TASK TO CARRY OUT. From the data below, set down exactly the lines between the one holding "Task: Open the Tyre Reviews home title link" and the one holding "Apply superscript formatting", inclusive, and no others.

THE DATA.
* * * * *

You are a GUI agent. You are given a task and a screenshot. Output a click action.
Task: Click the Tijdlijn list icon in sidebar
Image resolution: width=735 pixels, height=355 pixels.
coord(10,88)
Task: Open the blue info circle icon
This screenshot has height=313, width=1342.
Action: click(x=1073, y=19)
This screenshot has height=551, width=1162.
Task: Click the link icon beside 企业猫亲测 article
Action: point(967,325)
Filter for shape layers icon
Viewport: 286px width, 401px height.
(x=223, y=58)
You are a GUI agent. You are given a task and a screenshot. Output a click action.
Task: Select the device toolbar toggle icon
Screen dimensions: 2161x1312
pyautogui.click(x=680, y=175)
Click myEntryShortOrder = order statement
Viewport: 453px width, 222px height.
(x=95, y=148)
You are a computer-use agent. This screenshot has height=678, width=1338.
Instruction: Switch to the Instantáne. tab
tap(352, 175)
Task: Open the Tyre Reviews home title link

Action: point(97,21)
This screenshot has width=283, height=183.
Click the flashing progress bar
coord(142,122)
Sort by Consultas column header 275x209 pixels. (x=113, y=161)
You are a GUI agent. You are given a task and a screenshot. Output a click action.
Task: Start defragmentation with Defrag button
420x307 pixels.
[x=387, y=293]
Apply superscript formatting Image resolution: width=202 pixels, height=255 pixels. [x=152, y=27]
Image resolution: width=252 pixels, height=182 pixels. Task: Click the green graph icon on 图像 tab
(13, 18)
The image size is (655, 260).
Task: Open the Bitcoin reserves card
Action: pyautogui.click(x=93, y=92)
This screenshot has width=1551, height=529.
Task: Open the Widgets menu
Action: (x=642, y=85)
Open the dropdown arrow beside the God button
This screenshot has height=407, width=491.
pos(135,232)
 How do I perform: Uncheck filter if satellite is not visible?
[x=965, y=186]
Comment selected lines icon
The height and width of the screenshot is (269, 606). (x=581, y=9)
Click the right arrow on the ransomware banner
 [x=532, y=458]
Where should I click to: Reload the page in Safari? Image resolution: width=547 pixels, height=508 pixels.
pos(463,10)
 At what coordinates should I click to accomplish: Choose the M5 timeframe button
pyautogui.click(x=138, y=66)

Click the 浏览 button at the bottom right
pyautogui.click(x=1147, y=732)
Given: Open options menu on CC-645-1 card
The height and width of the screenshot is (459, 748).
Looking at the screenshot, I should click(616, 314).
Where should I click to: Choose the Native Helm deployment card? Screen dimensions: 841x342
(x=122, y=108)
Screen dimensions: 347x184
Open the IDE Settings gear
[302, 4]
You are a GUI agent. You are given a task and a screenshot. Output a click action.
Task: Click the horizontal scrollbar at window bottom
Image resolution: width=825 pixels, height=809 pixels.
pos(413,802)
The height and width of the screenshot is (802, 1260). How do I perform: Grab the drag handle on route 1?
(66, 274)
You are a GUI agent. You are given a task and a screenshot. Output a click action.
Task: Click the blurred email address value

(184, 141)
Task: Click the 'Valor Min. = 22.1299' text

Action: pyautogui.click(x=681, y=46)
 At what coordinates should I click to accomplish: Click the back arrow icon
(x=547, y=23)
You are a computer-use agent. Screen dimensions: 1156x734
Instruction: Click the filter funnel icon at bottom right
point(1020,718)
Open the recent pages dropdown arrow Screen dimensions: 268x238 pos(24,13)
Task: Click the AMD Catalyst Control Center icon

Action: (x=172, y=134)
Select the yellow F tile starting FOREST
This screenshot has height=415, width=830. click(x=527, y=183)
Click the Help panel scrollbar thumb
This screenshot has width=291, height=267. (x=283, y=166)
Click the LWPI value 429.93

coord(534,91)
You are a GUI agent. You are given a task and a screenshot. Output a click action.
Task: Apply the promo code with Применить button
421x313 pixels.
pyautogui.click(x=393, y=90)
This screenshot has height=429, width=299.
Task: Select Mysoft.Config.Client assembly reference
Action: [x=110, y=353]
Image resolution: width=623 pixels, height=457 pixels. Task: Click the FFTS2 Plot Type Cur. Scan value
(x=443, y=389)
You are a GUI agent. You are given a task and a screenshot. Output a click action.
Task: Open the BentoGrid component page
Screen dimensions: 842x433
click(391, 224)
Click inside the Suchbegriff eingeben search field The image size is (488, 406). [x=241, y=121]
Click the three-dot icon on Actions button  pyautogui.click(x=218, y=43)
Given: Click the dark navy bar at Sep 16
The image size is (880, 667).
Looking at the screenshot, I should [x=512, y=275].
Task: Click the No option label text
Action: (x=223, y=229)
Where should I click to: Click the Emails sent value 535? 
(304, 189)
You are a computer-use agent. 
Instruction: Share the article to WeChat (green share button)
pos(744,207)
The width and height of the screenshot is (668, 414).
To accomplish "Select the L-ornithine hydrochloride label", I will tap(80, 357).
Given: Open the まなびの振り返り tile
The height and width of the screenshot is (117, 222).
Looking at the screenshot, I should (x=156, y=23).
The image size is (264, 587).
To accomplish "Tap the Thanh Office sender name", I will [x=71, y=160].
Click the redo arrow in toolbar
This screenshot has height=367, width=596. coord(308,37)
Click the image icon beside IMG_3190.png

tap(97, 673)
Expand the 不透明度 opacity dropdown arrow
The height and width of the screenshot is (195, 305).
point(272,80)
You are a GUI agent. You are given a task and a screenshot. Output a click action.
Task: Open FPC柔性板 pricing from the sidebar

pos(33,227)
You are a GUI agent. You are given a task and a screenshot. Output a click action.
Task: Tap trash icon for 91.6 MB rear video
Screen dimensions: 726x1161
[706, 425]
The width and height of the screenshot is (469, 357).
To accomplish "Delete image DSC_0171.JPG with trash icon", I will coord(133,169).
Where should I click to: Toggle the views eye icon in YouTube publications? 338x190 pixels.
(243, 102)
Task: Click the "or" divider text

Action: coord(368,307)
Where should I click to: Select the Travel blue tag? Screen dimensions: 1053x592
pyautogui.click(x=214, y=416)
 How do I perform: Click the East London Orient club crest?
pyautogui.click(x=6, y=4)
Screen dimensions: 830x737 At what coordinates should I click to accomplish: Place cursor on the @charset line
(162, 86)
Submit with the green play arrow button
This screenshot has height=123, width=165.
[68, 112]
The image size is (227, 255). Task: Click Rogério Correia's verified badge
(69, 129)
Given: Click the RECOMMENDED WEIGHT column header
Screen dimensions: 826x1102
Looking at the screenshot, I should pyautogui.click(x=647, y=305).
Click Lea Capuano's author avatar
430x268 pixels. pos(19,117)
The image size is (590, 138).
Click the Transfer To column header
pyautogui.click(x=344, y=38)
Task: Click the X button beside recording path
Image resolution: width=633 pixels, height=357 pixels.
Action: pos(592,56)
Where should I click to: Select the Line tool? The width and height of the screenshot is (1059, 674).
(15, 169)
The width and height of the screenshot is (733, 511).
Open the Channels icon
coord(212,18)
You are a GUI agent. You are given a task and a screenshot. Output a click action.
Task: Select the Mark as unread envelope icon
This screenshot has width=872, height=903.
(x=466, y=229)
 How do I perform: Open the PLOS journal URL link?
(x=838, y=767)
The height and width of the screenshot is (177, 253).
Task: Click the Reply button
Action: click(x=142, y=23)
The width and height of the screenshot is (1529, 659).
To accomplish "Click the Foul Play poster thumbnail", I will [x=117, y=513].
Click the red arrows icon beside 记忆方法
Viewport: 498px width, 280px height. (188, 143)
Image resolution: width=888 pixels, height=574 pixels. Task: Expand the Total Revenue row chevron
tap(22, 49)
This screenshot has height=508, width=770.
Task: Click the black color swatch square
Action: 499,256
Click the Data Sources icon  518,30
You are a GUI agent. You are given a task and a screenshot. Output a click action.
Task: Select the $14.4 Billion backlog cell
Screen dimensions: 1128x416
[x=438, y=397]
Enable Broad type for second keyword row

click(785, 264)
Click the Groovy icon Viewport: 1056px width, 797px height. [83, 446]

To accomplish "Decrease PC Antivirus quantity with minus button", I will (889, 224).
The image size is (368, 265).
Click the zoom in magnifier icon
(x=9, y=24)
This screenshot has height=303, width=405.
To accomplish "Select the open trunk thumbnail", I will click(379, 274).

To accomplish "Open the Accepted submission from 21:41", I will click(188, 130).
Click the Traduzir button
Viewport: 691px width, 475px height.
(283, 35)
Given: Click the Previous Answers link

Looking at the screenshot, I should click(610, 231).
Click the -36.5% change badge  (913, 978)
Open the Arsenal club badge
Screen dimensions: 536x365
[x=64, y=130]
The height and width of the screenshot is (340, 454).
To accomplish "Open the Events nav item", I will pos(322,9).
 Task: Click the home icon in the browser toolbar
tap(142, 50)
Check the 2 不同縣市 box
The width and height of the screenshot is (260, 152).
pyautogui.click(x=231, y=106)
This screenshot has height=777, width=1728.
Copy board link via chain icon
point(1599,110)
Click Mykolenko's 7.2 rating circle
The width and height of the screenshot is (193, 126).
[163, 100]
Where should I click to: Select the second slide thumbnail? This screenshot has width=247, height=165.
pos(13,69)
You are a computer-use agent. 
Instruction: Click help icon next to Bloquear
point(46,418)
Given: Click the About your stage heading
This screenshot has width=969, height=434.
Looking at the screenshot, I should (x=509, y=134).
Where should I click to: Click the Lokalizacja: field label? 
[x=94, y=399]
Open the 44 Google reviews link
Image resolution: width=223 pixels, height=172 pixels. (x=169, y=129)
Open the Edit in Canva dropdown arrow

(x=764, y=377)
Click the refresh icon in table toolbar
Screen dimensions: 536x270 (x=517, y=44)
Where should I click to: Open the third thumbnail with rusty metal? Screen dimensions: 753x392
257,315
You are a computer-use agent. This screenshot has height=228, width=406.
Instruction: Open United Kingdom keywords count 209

* * * * *

TASK RESULT.
Task: Open the Tyre Reviews home title link

Action: point(97,21)
This screenshot has width=283, height=183.
Click the flashing progress bar
coord(142,122)
Sort by Consultas column header 275x209 pixels. (x=113, y=161)
You are a GUI agent. You are given a task and a screenshot. Output a click action.
Task: Start defragmentation with Defrag button
420x307 pixels.
[x=387, y=293]
Apply superscript formatting Image resolution: width=202 pixels, height=255 pixels. [x=152, y=27]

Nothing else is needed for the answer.